War das nachvollziehbar? Gern erkläre ich es auch genauer und detailreicher, wollte nur nicht gleich zuviel auf einmal schreiben.

Dannnnnn, das eigentlich viel wichtigere: Qualität ist keine Frage von Kennerschaft oder süss/trocken. Nur keine Angst beim Thema Wein! Wichtig ist nur was dir schmeckt, nicht was jemand anders dazu erklärt. Und gerade die schöne Sorte Riesling findet man in allen Schattierungen. Süss ist also keineswegs verpönt oder schändlich, sondern schlichtweg eine Frage der eigenen Vorlieben. Und zuletzt: versuch doch mal süssen Riesling zu gut gewürztem oder scharfen asiatischem/indischen Essen…viel Spass!

Hallo,

dazu kann ich leider nichts sagen.

Beste Grüße

Hallo, ich empfehle mal die Lektüre eines guten Buches zum Weinan- und ausbau, damit diese grundsätzlichen ragen geklärt werden - wie wäre es z.B. mit „Der große Johnson“ - danach wird vieles klarer…

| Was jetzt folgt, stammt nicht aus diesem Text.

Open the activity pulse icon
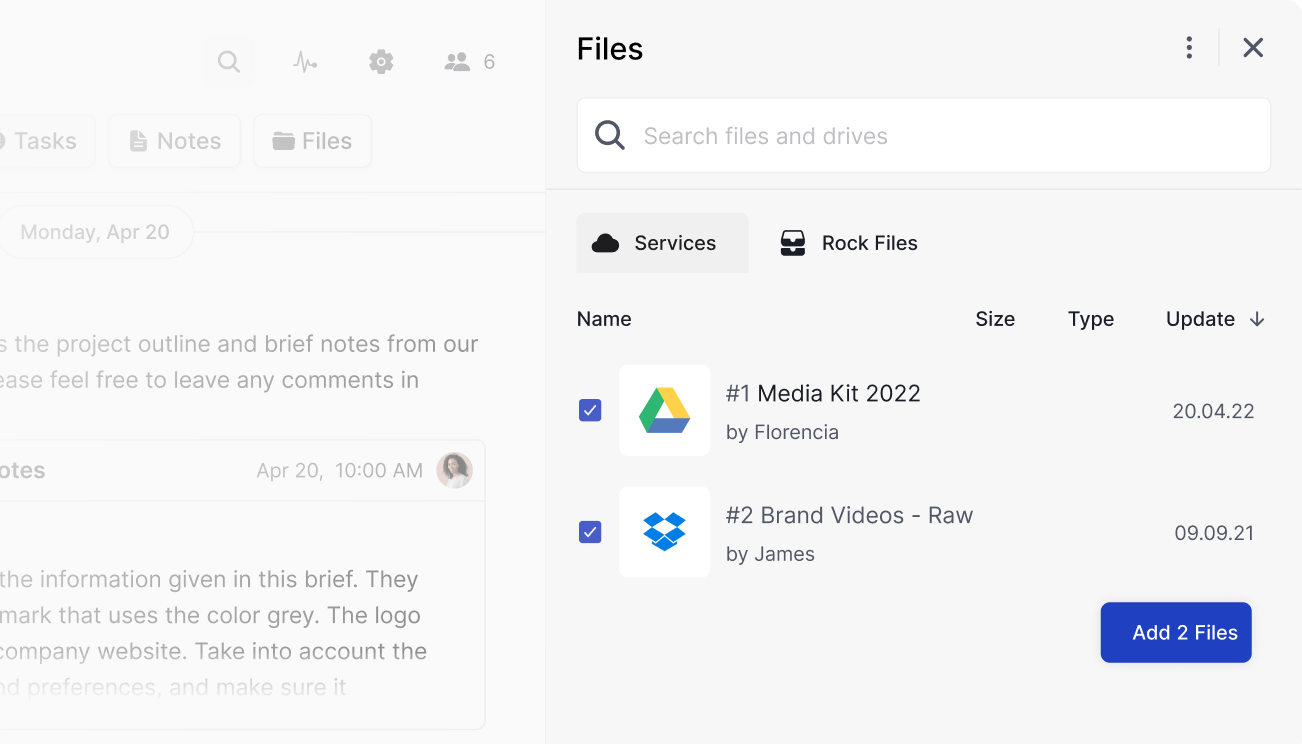The image size is (1302, 744). (x=305, y=62)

Hallo, ich empfehle mal die Lektüre eines guten Buches zum Weinan- und ausbau, damit diese grundsätzlichen Fragen geklärt werden - wie wäre es z.B. mit „Der große Johnson“ - danach wird vieles klarer…

Hallo,

bin sehr spät dran, aber besser spät als nie.

Ihre Antwort war mit Abstand die beste Stellungnahme zu meinen Fragen.

Der Knackpunkt, bzw. das sog. „Aha-Erlebnis“ war für mich das Aufzeigen des Unterschieds zwischen dem Zuckergehalt des Leseguts und der Restsüße des fertigen Weins. Das war mir vorher so nicht klar.

Danke und ein gutes neues Jahr 2013

LG Hilde

Hallo, freut mich, dass ich helfen konnte! Alles Gute für 2013 auch Ihnen & viele Grüße, Petra

Sorry, diese Frage ist mir zu komplex.